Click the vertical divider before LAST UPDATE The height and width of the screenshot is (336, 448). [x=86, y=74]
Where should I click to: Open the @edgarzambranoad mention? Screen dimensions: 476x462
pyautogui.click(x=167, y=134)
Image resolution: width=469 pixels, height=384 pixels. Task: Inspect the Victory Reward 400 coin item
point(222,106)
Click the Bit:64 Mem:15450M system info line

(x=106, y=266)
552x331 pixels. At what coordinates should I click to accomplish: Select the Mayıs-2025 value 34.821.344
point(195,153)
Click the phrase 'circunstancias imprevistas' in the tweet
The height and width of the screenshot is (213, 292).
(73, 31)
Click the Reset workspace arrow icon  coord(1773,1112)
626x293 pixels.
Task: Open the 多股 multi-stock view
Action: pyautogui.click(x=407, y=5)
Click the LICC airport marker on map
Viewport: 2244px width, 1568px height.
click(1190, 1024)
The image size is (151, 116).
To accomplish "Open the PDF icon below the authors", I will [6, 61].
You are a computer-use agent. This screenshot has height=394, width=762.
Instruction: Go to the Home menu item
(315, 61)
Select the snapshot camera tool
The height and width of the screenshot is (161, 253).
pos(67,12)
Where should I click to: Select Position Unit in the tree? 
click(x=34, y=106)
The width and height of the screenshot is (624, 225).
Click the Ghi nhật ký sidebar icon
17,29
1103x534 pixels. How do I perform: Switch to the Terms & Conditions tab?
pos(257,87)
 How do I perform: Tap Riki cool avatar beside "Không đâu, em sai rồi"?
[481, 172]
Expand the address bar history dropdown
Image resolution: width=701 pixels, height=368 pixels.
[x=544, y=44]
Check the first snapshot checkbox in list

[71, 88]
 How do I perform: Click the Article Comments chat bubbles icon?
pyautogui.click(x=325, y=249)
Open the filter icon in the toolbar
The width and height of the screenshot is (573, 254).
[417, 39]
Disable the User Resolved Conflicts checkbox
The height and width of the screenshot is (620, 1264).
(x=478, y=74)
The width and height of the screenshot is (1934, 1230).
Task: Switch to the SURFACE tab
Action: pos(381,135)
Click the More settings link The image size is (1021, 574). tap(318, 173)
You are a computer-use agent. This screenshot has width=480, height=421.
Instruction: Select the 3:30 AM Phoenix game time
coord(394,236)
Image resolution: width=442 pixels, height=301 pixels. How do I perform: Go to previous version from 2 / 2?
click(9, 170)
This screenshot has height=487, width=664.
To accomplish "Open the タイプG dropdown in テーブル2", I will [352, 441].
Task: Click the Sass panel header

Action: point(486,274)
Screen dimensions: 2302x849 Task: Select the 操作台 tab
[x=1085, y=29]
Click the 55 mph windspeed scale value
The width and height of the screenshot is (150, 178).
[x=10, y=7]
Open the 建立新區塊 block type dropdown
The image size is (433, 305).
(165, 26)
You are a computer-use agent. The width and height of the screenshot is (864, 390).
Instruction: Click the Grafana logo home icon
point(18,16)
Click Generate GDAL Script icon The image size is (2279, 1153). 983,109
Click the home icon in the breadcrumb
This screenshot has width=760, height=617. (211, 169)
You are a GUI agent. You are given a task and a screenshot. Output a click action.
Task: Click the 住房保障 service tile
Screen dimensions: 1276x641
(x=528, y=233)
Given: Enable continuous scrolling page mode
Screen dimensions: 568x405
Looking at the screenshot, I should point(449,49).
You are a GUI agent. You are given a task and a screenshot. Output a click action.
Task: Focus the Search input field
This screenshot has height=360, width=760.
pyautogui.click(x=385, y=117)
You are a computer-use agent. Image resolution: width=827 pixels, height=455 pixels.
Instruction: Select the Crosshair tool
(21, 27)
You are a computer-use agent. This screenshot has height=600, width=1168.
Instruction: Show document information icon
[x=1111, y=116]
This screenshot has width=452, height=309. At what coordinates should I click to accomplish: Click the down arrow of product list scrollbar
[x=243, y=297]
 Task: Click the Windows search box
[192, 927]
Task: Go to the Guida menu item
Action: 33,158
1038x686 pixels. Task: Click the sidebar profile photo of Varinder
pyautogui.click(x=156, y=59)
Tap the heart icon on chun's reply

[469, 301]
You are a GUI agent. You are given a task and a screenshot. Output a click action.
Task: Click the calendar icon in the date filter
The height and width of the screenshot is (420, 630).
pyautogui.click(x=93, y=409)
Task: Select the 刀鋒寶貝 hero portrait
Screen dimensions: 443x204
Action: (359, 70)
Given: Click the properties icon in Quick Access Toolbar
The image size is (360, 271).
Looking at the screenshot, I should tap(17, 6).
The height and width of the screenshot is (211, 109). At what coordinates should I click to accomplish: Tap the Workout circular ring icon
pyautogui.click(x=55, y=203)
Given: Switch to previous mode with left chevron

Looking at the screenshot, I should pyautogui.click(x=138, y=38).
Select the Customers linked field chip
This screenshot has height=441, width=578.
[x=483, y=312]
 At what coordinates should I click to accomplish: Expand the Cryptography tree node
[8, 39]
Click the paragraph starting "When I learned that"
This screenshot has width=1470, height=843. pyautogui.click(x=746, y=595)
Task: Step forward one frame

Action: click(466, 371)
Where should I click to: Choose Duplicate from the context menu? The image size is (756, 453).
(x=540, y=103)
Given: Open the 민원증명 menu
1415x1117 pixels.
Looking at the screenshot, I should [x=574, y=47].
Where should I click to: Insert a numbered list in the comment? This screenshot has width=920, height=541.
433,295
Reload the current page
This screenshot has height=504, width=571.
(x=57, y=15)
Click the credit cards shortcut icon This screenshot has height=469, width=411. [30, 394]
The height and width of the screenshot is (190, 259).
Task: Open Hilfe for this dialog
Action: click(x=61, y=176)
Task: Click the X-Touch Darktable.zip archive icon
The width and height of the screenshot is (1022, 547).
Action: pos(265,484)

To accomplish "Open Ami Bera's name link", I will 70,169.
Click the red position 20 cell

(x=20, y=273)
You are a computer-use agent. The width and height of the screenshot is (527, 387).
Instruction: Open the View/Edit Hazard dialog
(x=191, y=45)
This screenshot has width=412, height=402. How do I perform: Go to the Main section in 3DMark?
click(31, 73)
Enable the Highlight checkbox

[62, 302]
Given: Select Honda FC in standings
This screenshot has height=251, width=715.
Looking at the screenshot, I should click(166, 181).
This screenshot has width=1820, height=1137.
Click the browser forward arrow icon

########################################

> REQUEST
Copy out every line of the records above, unchanged.

> COMPLETED TASK
Click the vertical divider before LAST UPDATE The height and width of the screenshot is (336, 448). [x=86, y=74]
Where should I click to: Open the @edgarzambranoad mention? Screen dimensions: 476x462
pyautogui.click(x=167, y=134)
Image resolution: width=469 pixels, height=384 pixels. Task: Inspect the Victory Reward 400 coin item
point(222,106)
Click the Bit:64 Mem:15450M system info line

(x=106, y=266)
552x331 pixels. At what coordinates should I click to accomplish: Select the Mayıs-2025 value 34.821.344
point(195,153)
Click the phrase 'circunstancias imprevistas' in the tweet
The height and width of the screenshot is (213, 292).
(73, 31)
Click the Reset workspace arrow icon  coord(1773,1112)
626x293 pixels.
Task: Open the 多股 multi-stock view
Action: pyautogui.click(x=407, y=5)
Click the LICC airport marker on map
Viewport: 2244px width, 1568px height.
click(1190, 1024)
The image size is (151, 116).
To accomplish "Open the PDF icon below the authors", I will [6, 61].
You are a computer-use agent. This screenshot has height=394, width=762.
Instruction: Go to the Home menu item
(315, 61)
Select the snapshot camera tool
The height and width of the screenshot is (161, 253).
pos(67,12)
Where should I click to: Select Position Unit in the tree? 
click(x=34, y=106)
The width and height of the screenshot is (624, 225).
Click the Ghi nhật ký sidebar icon
17,29
1103x534 pixels. How do I perform: Switch to the Terms & Conditions tab?
pos(257,87)
 How do I perform: Tap Riki cool avatar beside "Không đâu, em sai rồi"?
[481, 172]
Expand the address bar history dropdown
Image resolution: width=701 pixels, height=368 pixels.
[x=544, y=44]
Check the first snapshot checkbox in list

[71, 88]
 How do I perform: Click the Article Comments chat bubbles icon?
pyautogui.click(x=325, y=249)
Open the filter icon in the toolbar
The width and height of the screenshot is (573, 254).
[417, 39]
Disable the User Resolved Conflicts checkbox
The height and width of the screenshot is (620, 1264).
(x=478, y=74)
The width and height of the screenshot is (1934, 1230).
Task: Switch to the SURFACE tab
Action: pos(381,135)
Click the More settings link The image size is (1021, 574). tap(318, 173)
You are a computer-use agent. This screenshot has width=480, height=421.
Instruction: Select the 3:30 AM Phoenix game time
coord(394,236)
Image resolution: width=442 pixels, height=301 pixels. How do I perform: Go to previous version from 2 / 2?
click(9, 170)
This screenshot has height=487, width=664.
To accomplish "Open the タイプG dropdown in テーブル2", I will [352, 441].
Task: Click the Sass panel header

Action: point(486,274)
Screen dimensions: 2302x849 Task: Select the 操作台 tab
[x=1085, y=29]
Click the 55 mph windspeed scale value
The width and height of the screenshot is (150, 178).
[x=10, y=7]
Open the 建立新區塊 block type dropdown
The image size is (433, 305).
(165, 26)
You are a computer-use agent. The width and height of the screenshot is (864, 390).
Instruction: Click the Grafana logo home icon
point(18,16)
Click Generate GDAL Script icon The image size is (2279, 1153). 983,109
Click the home icon in the breadcrumb
This screenshot has width=760, height=617. (211, 169)
You are a GUI agent. You are given a task and a screenshot. Output a click action.
Task: Click the 住房保障 service tile
Screen dimensions: 1276x641
(x=528, y=233)
Given: Enable continuous scrolling page mode
Screen dimensions: 568x405
Looking at the screenshot, I should point(449,49).
You are a GUI agent. You are given a task and a screenshot. Output a click action.
Task: Focus the Search input field
This screenshot has height=360, width=760.
pyautogui.click(x=385, y=117)
You are a computer-use agent. Image resolution: width=827 pixels, height=455 pixels.
Instruction: Select the Crosshair tool
(21, 27)
You are a computer-use agent. This screenshot has height=600, width=1168.
Instruction: Show document information icon
[x=1111, y=116]
This screenshot has width=452, height=309. At what coordinates should I click to accomplish: Click the down arrow of product list scrollbar
[x=243, y=297]
 Task: Click the Windows search box
[192, 927]
Task: Go to the Guida menu item
Action: 33,158
1038x686 pixels. Task: Click the sidebar profile photo of Varinder
pyautogui.click(x=156, y=59)
Tap the heart icon on chun's reply

[469, 301]
You are a GUI agent. You are given a task and a screenshot. Output a click action.
Task: Click the calendar icon in the date filter
The height and width of the screenshot is (420, 630).
pyautogui.click(x=93, y=409)
Task: Select the 刀鋒寶貝 hero portrait
Screen dimensions: 443x204
Action: (359, 70)
Given: Click the properties icon in Quick Access Toolbar
The image size is (360, 271).
Looking at the screenshot, I should tap(17, 6).
The height and width of the screenshot is (211, 109). At what coordinates should I click to accomplish: Tap the Workout circular ring icon
pyautogui.click(x=55, y=203)
Given: Switch to previous mode with left chevron

Looking at the screenshot, I should pyautogui.click(x=138, y=38).
Select the Customers linked field chip
This screenshot has height=441, width=578.
[x=483, y=312]
 At what coordinates should I click to accomplish: Expand the Cryptography tree node
[8, 39]
Click the paragraph starting "When I learned that"
This screenshot has width=1470, height=843. pyautogui.click(x=746, y=595)
Task: Step forward one frame

Action: click(466, 371)
Where should I click to: Choose Duplicate from the context menu? The image size is (756, 453).
(x=540, y=103)
Given: Open the 민원증명 menu
1415x1117 pixels.
Looking at the screenshot, I should [x=574, y=47].
Where should I click to: Insert a numbered list in the comment? This screenshot has width=920, height=541.
433,295
Reload the current page
This screenshot has height=504, width=571.
(x=57, y=15)
Click the credit cards shortcut icon This screenshot has height=469, width=411. [30, 394]
The height and width of the screenshot is (190, 259).
Task: Open Hilfe for this dialog
Action: click(x=61, y=176)
Task: Click the X-Touch Darktable.zip archive icon
The width and height of the screenshot is (1022, 547).
Action: pos(265,484)

To accomplish "Open Ami Bera's name link", I will 70,169.
Click the red position 20 cell

(x=20, y=273)
You are a computer-use agent. The width and height of the screenshot is (527, 387).
Instruction: Open the View/Edit Hazard dialog
(x=191, y=45)
This screenshot has width=412, height=402. How do I perform: Go to the Main section in 3DMark?
click(31, 73)
Enable the Highlight checkbox

[62, 302]
Given: Select Honda FC in standings
This screenshot has height=251, width=715.
Looking at the screenshot, I should click(166, 181).
This screenshot has width=1820, height=1137.
Click the browser forward arrow icon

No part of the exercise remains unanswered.